“Vanacore si uccise”, il pm chiede l’archiviazione del caso

Pubblicato il 8 Marzo 2011 14:07 | Ultimo aggiornamento: 8 Marzo 2011 15:49

TARANTO – Il pubblico ministero che si occupa del suicidio di Pietro Vanacore ha chiesto l’archiviazione dell’inchiesta. L’ex portiere dello stabile di via Poma dove il 7 agosto 1990 venne uccisa Simonetta Cesaroni, si tolse la vita il 9 marzo dello scorso anno. Il reato ipotizzato era aiuto e istigazione al suicidio a carico di ignoti. Vanacore, all’epoca del delitto, fu indagato e poi assolto dall’accusa di aver ucciso la Cesaroni.

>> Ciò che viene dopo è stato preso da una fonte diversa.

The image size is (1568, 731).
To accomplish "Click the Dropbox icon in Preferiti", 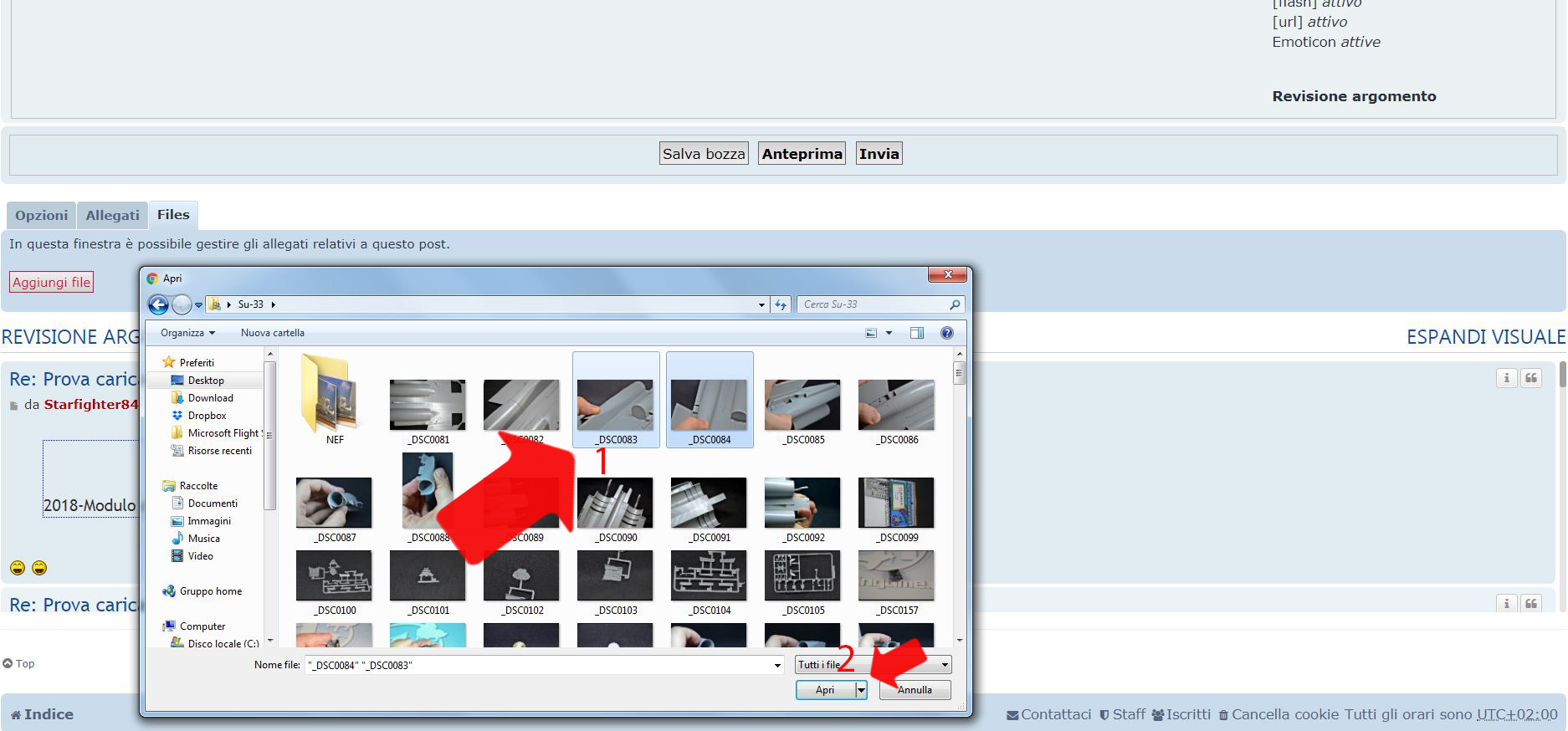I will pos(177,416).
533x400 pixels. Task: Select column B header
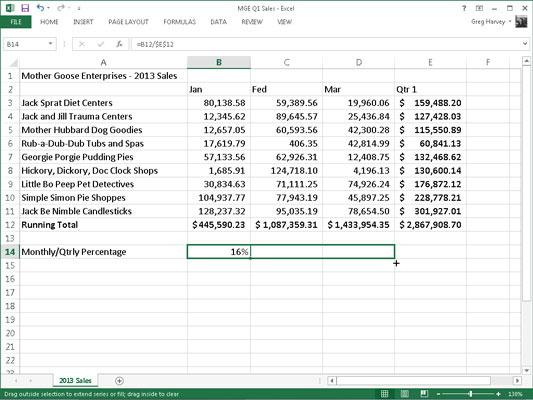coord(219,63)
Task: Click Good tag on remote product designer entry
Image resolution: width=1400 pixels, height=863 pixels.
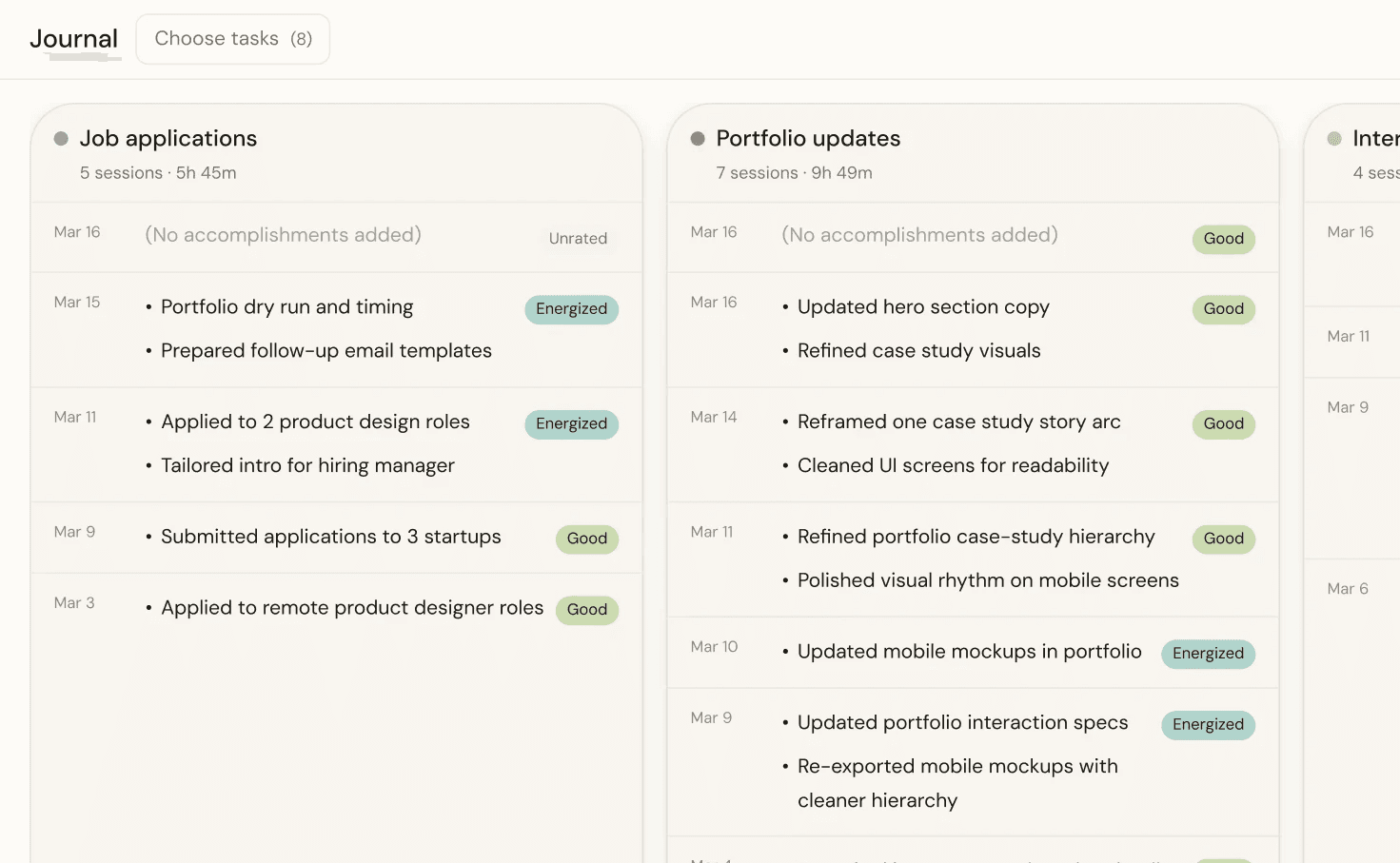Action: [x=586, y=610]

Il cadavere dell’uomo venne trovato il 9 marzo scorso a cinque metri dalla riva nello specchio d’acqua antistante il litorale di Torre Ovo, vicino al Comune di Torricella (Taranto), paese nel quale risiedeva da qualche tempo. Il corpo aveva una caviglia agganciata a una fune, l’altra estremità della quale era legata a un albero. L’uomo sarebbe annegato in poco più di mezzo metro d’acqua, circostanza che ha lasciato in questi mesi qualche dubbio sull’ipotesi del suicidio.

Ma il figlio maggiore di Vanacore, Mario, ascoltato dal pm Carbone il 7 dicembre scorso, ha riferito al magistrato che il padre non sapeva assolutamente nuotare e anzi aveva un certo timore del mare, tanto che in estate era solito bagnarsi solo fino alle ginocchia. Vanacore lasciò, tra casa, auto e garage, anche tre cartelli e un bigliettino di carta con frasi che facevano presagire l’estremo gesto, quali ad esempio ”Venti anni di martirio senza colpa e di sofferenza portano al suicidio”. Una perizia calligrafica, disposta dal pm e depositata a fine 2010, ha stabilito che fu proprio Vanacore a scrivere i cartelli e il bigliettino.